In a matter of days Samantha moves from Manhattan to Brady, Virginia, population 2,200, in the heart of Appalachia, a part of the world she has only read about. Mattie Wyatt, lifelong Brady resident and head of the town’s legal aid clinic, is there to teach her how to “help real people with real problems.” For the first time in her career, Samantha prepares a lawsuit, sees the inside of an actual courtroom, gets scolded by a judge, and receives threats from locals who aren’t so thrilled to have a big-city lawyer in town. And she learns that Brady, like most small towns, harbors some big secrets.
Her new job takes Samantha into the murky and dangerous world of coal mining, where laws are often broken, rules are ignored, regulations are flouted, communities are divided, and the land itself is under attack from Big Coal. Violence is always just around the corner, and within weeks Samantha finds herself engulfed in litigation that turns deadly.

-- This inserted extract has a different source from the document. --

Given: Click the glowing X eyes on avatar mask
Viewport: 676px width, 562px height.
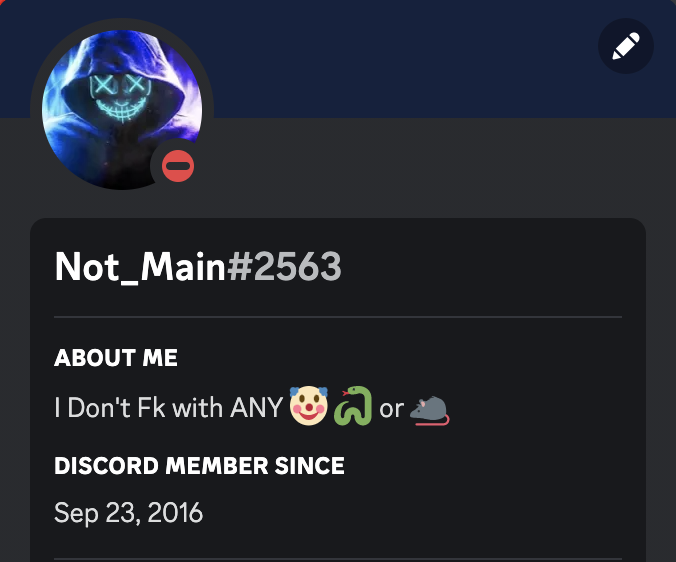Looking at the screenshot, I should tap(120, 84).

Reviews with the most likes.
This book follows the steps of a New York lawyer that is forced to leave her work and the city she loves and start working pro-bono in a small town near the Apalaches. There, she discovers the truth about mining companies, how it affects the nature and the life of everyone around them.
The book itself has great momentum, something that Grisham knows how to deliver. Even when not much seems to be happening, the story flows quickly and never gets boring. However, after a coupl of good twists, the plot seems to come to halt and then just fades away in the last couple of chapters.
Good book, but a poor ending.
Grisham is sort of hit or miss for me. I'm not really into legal thrillers, but as far as legal thrillers go, this was a good one. Grisham really hammers home the horrific details of how Big Coal conducts business, and the rock and a hard place that the poverty-stricken miners and people in Appalachia have are put in daily between testing their love for the land that surrounds their little towns and the desperate need for the jobs offered by the mining industry–and all the ramifications that come with them.
Grisham is no slouch when it comes to prose, but after so many books, he has a definite beat-sheet, and you can feel him writing to it. When the “big twist” happens about 65% of the way through the book, you might be a little surprised, but the second it happens, you know EXACTLY how the rest of the book will proceed. And it does.
I liked this book, but found myself raging at the world during parts of it because we, as people, should not treat our fellow human beings the way some folks in this book get treated. Unfortunately, that's not a writer stretching the truth. It was born out of a writer stating plain, hard truths that we don't care to always acknowledge.